* **Instructions to follow**
Edit the entries below by replacing each "Instruction" with "Goal" and leaving everything else as it is.

--- Begin The input ---

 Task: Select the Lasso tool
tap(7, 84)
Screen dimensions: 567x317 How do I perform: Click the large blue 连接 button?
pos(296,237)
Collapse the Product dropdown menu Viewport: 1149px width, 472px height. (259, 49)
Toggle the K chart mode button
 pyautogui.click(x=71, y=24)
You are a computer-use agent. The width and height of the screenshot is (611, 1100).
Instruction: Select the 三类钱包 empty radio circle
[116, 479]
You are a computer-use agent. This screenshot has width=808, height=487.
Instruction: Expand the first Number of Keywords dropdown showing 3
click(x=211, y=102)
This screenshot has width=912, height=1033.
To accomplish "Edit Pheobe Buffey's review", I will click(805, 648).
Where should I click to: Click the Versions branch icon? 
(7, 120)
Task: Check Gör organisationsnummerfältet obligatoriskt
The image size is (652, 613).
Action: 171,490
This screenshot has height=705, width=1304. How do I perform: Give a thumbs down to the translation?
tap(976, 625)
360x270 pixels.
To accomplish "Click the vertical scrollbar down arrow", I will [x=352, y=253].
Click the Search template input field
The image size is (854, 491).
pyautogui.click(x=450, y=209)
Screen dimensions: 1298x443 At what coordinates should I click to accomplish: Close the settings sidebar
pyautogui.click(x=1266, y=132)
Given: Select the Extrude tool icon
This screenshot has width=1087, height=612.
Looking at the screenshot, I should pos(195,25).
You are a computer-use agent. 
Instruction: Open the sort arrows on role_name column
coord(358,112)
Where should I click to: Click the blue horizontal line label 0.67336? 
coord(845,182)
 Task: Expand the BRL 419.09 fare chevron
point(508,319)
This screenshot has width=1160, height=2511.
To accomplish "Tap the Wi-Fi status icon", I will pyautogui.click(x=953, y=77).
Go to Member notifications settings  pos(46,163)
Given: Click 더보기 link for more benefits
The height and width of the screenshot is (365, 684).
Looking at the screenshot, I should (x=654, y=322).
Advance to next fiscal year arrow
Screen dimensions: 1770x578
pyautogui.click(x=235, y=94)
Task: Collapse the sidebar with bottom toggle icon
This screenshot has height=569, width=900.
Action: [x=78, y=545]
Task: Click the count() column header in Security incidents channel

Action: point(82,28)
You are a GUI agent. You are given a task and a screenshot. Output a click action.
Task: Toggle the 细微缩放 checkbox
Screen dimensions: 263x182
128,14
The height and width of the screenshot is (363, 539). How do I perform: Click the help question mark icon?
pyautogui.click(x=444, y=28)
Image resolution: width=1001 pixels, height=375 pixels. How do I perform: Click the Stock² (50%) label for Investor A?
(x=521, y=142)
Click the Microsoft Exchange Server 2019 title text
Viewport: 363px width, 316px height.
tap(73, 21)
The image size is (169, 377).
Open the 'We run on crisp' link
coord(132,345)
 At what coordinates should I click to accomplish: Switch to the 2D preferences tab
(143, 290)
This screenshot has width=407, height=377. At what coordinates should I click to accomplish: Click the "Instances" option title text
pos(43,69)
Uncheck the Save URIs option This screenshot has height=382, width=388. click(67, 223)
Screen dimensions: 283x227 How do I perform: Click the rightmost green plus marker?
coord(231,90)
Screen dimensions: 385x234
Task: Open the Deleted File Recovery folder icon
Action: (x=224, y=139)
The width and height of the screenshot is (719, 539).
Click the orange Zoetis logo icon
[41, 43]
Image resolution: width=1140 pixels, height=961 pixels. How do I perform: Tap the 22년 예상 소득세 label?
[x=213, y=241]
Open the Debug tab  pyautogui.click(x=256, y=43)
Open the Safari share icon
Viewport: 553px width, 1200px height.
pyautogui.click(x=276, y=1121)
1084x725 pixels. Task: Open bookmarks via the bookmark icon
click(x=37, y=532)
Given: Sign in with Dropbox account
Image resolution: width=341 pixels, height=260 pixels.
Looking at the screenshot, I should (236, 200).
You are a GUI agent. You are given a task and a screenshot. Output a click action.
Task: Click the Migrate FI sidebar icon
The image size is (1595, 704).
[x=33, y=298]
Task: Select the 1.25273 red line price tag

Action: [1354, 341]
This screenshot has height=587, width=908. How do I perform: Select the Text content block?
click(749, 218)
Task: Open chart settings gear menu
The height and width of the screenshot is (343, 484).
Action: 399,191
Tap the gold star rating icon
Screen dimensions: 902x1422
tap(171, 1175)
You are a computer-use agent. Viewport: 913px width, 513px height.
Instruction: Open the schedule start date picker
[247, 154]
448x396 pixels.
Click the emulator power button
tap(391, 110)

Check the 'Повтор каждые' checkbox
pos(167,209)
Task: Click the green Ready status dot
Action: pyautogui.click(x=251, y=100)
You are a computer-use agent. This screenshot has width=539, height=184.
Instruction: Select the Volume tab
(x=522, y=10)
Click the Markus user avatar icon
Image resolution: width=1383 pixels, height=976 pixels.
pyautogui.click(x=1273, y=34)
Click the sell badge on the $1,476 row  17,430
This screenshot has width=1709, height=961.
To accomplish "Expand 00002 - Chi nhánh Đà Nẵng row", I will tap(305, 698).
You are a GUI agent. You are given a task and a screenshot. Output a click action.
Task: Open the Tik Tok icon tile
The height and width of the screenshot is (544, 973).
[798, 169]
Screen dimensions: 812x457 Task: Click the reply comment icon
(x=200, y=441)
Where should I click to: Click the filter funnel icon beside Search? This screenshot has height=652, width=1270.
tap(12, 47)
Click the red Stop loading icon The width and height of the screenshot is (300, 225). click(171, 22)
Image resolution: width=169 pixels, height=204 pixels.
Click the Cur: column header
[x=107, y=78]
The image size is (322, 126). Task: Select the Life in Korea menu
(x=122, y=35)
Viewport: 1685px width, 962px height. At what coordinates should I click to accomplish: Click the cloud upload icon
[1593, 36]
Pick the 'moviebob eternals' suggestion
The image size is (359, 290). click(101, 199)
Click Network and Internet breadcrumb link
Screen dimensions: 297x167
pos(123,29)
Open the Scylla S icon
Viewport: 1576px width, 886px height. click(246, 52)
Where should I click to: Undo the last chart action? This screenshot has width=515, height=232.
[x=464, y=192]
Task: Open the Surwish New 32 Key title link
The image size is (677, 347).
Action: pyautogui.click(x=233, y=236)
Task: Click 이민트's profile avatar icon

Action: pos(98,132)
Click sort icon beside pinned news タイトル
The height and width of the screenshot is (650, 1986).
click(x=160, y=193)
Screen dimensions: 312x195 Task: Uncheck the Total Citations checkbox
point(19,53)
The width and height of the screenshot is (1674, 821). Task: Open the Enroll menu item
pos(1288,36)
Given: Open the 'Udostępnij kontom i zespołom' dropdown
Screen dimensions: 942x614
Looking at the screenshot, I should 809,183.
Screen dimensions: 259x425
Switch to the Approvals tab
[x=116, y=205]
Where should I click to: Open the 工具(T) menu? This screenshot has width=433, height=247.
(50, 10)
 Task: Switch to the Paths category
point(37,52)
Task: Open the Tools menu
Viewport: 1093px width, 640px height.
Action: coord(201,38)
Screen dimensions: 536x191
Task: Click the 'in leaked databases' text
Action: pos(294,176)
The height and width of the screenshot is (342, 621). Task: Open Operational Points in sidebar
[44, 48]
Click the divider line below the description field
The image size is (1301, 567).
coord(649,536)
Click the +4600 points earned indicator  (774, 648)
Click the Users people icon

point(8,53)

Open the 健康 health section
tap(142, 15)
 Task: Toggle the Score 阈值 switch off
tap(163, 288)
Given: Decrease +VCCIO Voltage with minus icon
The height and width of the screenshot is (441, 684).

--- End The input ---

* **Task result**
 Task: Select the Lasso tool
tap(7, 84)
Screen dimensions: 567x317 How do I perform: Click the large blue 连接 button?
pos(296,237)
Collapse the Product dropdown menu Viewport: 1149px width, 472px height. (259, 49)
Toggle the K chart mode button
 pyautogui.click(x=71, y=24)
You are a computer-use agent. The width and height of the screenshot is (611, 1100).
Goal: Select the 三类钱包 empty radio circle
[116, 479]
You are a computer-use agent. This screenshot has width=808, height=487.
Goal: Expand the first Number of Keywords dropdown showing 3
click(x=211, y=102)
This screenshot has width=912, height=1033.
To accomplish "Edit Pheobe Buffey's review", I will click(805, 648).
Where should I click to: Click the Versions branch icon? 
(7, 120)
Task: Check Gör organisationsnummerfältet obligatoriskt
The image size is (652, 613).
Action: 171,490
This screenshot has height=705, width=1304. How do I perform: Give a thumbs down to the translation?
tap(976, 625)
360x270 pixels.
To accomplish "Click the vertical scrollbar down arrow", I will [x=352, y=253].
Click the Search template input field
The image size is (854, 491).
pyautogui.click(x=450, y=209)
Screen dimensions: 1298x443 At what coordinates should I click to accomplish: Close the settings sidebar
pyautogui.click(x=1266, y=132)
Given: Select the Extrude tool icon
This screenshot has width=1087, height=612.
Looking at the screenshot, I should pos(195,25).
You are a computer-use agent. 
Goal: Open the sort arrows on role_name column
coord(358,112)
Where should I click to: Click the blue horizontal line label 0.67336? 
coord(845,182)
 Task: Expand the BRL 419.09 fare chevron
point(508,319)
This screenshot has width=1160, height=2511.
To accomplish "Tap the Wi-Fi status icon", I will pyautogui.click(x=953, y=77).
Go to Member notifications settings  pos(46,163)
Given: Click 더보기 link for more benefits
The height and width of the screenshot is (365, 684).
Looking at the screenshot, I should (x=654, y=322).
Advance to next fiscal year arrow
Screen dimensions: 1770x578
pyautogui.click(x=235, y=94)
Task: Collapse the sidebar with bottom toggle icon
This screenshot has height=569, width=900.
Action: [x=78, y=545]
Task: Click the count() column header in Security incidents channel

Action: point(82,28)
You are a GUI agent. You are given a task and a screenshot. Output a click action.
Task: Toggle the 细微缩放 checkbox
Screen dimensions: 263x182
128,14
The height and width of the screenshot is (363, 539). How do I perform: Click the help question mark icon?
pyautogui.click(x=444, y=28)
Image resolution: width=1001 pixels, height=375 pixels. How do I perform: Click the Stock² (50%) label for Investor A?
(x=521, y=142)
Click the Microsoft Exchange Server 2019 title text
Viewport: 363px width, 316px height.
tap(73, 21)
The image size is (169, 377).
Open the 'We run on crisp' link
coord(132,345)
 At what coordinates should I click to accomplish: Switch to the 2D preferences tab
(143, 290)
This screenshot has width=407, height=377. At what coordinates should I click to accomplish: Click the "Instances" option title text
pos(43,69)
Uncheck the Save URIs option This screenshot has height=382, width=388. click(67, 223)
Screen dimensions: 283x227 How do I perform: Click the rightmost green plus marker?
coord(231,90)
Screen dimensions: 385x234
Task: Open the Deleted File Recovery folder icon
Action: (x=224, y=139)
The width and height of the screenshot is (719, 539).
Click the orange Zoetis logo icon
[41, 43]
Image resolution: width=1140 pixels, height=961 pixels. How do I perform: Tap the 22년 예상 소득세 label?
[x=213, y=241]
Open the Debug tab  pyautogui.click(x=256, y=43)
Open the Safari share icon
Viewport: 553px width, 1200px height.
pyautogui.click(x=276, y=1121)
1084x725 pixels. Task: Open bookmarks via the bookmark icon
click(x=37, y=532)
Given: Sign in with Dropbox account
Image resolution: width=341 pixels, height=260 pixels.
Looking at the screenshot, I should (236, 200).
You are a GUI agent. You are given a task and a screenshot. Output a click action.
Task: Click the Migrate FI sidebar icon
The image size is (1595, 704).
[x=33, y=298]
Task: Select the 1.25273 red line price tag

Action: [1354, 341]
This screenshot has height=587, width=908. How do I perform: Select the Text content block?
click(749, 218)
Task: Open chart settings gear menu
The height and width of the screenshot is (343, 484).
Action: 399,191
Tap the gold star rating icon
Screen dimensions: 902x1422
tap(171, 1175)
You are a computer-use agent. Viewport: 913px width, 513px height.
Goal: Open the schedule start date picker
[247, 154]
448x396 pixels.
Click the emulator power button
tap(391, 110)

Check the 'Повтор каждые' checkbox
pos(167,209)
Task: Click the green Ready status dot
Action: pyautogui.click(x=251, y=100)
You are a computer-use agent. This screenshot has width=539, height=184.
Goal: Select the Volume tab
(x=522, y=10)
Click the Markus user avatar icon
Image resolution: width=1383 pixels, height=976 pixels.
pyautogui.click(x=1273, y=34)
Click the sell badge on the $1,476 row  17,430
This screenshot has width=1709, height=961.
To accomplish "Expand 00002 - Chi nhánh Đà Nẵng row", I will tap(305, 698).
You are a GUI agent. You are given a task and a screenshot. Output a click action.
Task: Open the Tik Tok icon tile
The height and width of the screenshot is (544, 973).
[798, 169]
Screen dimensions: 812x457 Task: Click the reply comment icon
(x=200, y=441)
Where should I click to: Click the filter funnel icon beside Search? This screenshot has height=652, width=1270.
tap(12, 47)
Click the red Stop loading icon The width and height of the screenshot is (300, 225). click(171, 22)
Image resolution: width=169 pixels, height=204 pixels.
Click the Cur: column header
[x=107, y=78]
The image size is (322, 126). Task: Select the Life in Korea menu
(x=122, y=35)
Viewport: 1685px width, 962px height. At what coordinates should I click to accomplish: Click the cloud upload icon
[1593, 36]
Pick the 'moviebob eternals' suggestion
The image size is (359, 290). click(101, 199)
Click Network and Internet breadcrumb link
Screen dimensions: 297x167
pos(123,29)
Open the Scylla S icon
Viewport: 1576px width, 886px height. click(246, 52)
Where should I click to: Undo the last chart action? This screenshot has width=515, height=232.
[x=464, y=192]
Task: Open the Surwish New 32 Key title link
The image size is (677, 347).
Action: pyautogui.click(x=233, y=236)
Task: Click 이민트's profile avatar icon

Action: pos(98,132)
Click sort icon beside pinned news タイトル
The height and width of the screenshot is (650, 1986).
click(x=160, y=193)
Screen dimensions: 312x195 Task: Uncheck the Total Citations checkbox
point(19,53)
The width and height of the screenshot is (1674, 821). Task: Open the Enroll menu item
pos(1288,36)
Given: Open the 'Udostępnij kontom i zespołom' dropdown
Screen dimensions: 942x614
Looking at the screenshot, I should 809,183.
Screen dimensions: 259x425
Switch to the Approvals tab
[x=116, y=205]
Where should I click to: Open the 工具(T) menu? This screenshot has width=433, height=247.
(50, 10)
 Task: Switch to the Paths category
point(37,52)
Task: Open the Tools menu
Viewport: 1093px width, 640px height.
Action: coord(201,38)
Screen dimensions: 536x191
Task: Click the 'in leaked databases' text
Action: pos(294,176)
The height and width of the screenshot is (342, 621). Task: Open Operational Points in sidebar
[44, 48]
Click the divider line below the description field
The image size is (1301, 567).
coord(649,536)
Click the +4600 points earned indicator  (774, 648)
Click the Users people icon

point(8,53)

Open the 健康 health section
tap(142, 15)
 Task: Toggle the Score 阈值 switch off
tap(163, 288)
Given: Decrease +VCCIO Voltage with minus icon
The height and width of the screenshot is (441, 684).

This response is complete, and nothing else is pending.